İzmir’de en çok satılan gazetenin neden yerel değil de İstanbul gazetesi olan Sözcü’nün satıldığını eleştiren Tahsin, “Turgut Özal, Türkiye basının özgürlüğünü yok etmiş insandır. Turgut Özal’ın basına bakışı darbeden daha kötüdür. İzmir’de kimin evine günlük gazete giriyor. İzmir gibi Türkiye basının temellerini atmış bir kentte İstanbul gazetesi olan Sözcü’nün çok satılması İzmir Gazeteciler Cemiyeti’nin düşünmesi gereken bir ayrıntı değil midir? Neden 9 Eylül, Ege Telgraf, Gerçek Haberci, İz Gazete, İlkses değil. Oysa muhteşem haberler, analizler var. Bir belediye başkanının zamanında makamın altında gazeteler görmüştüm orada gözümde her şey bitti” diye konuştu.

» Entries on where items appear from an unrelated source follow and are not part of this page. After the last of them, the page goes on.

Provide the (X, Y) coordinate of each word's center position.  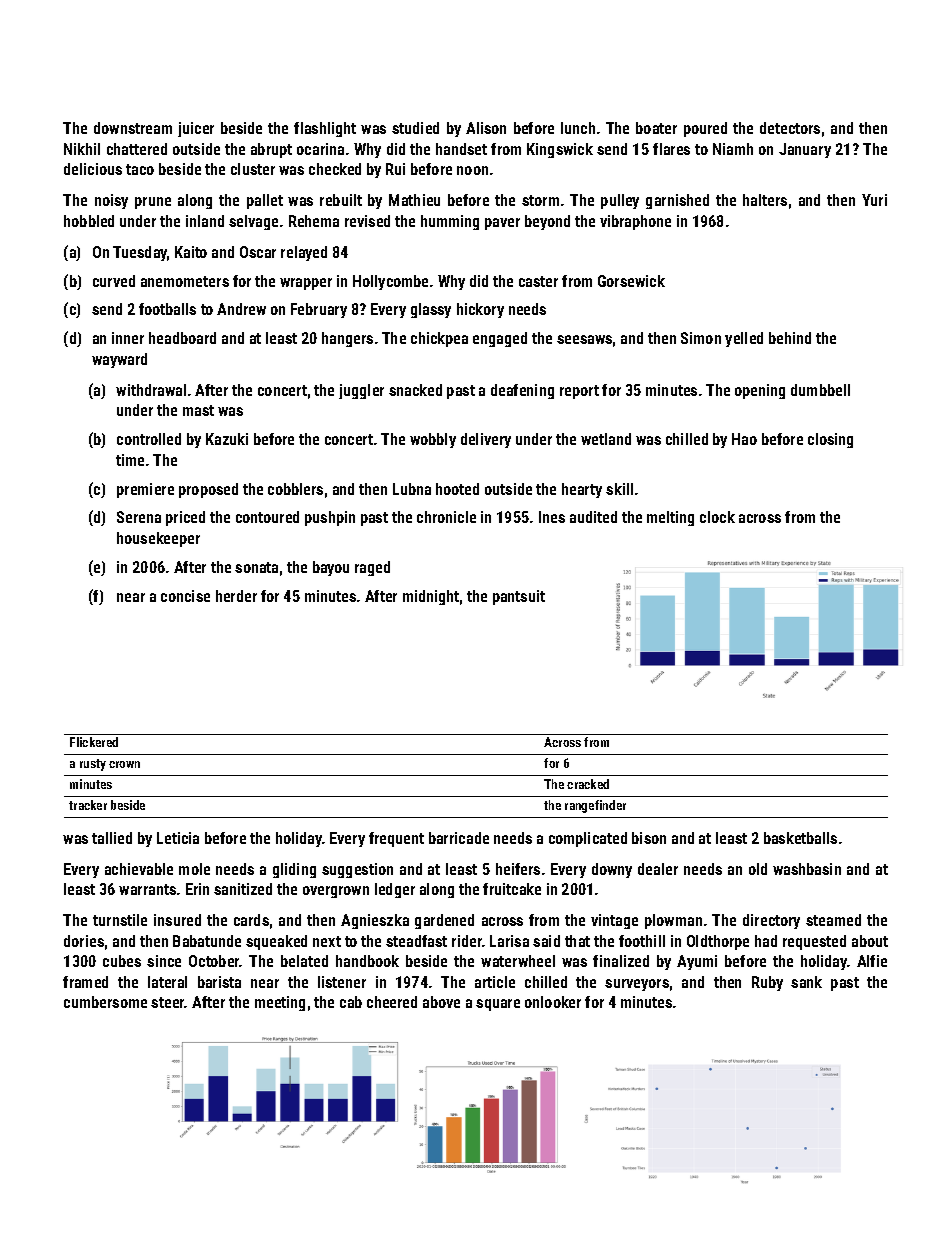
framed (85, 982)
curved (114, 281)
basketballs (800, 838)
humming (450, 222)
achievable (139, 869)
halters (765, 200)
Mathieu (414, 200)
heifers (518, 869)
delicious (93, 169)
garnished (677, 201)
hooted (457, 489)
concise (185, 596)
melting (670, 518)
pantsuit (519, 597)
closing (830, 440)
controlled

“Özeleştiri yapılması gerekiyor”
Tasarrufa ihtiyaç olduğunu; ama keşke bu tasarrufa iktidar da Cumhurbaşkanlığı da uyması gerektiğini vurgulayan Tahsin, şunları söyledi:
“Son bayramda da tasarrufun ‘t’ sinin Türkiye’de olmadığını gördük. Gazetelerle ilgili alınan kararın tepki duyulacak yanı var; ama gazete patronları, gazeteciler ve gazeteci örgütleri oturup öz eleştiri yapmaları gerekiyor. Ben İzmir’de meclis kürsüsünden kovulan, Ticaret Odası, Parlamento’dan verilen talimatıyla atılan gazetecileri biliyorum. O gazeteciler atılırken İzmir’de ne Gazeteciler Cemiyeti ne de sendika ne yapıyorsunuz demedi.”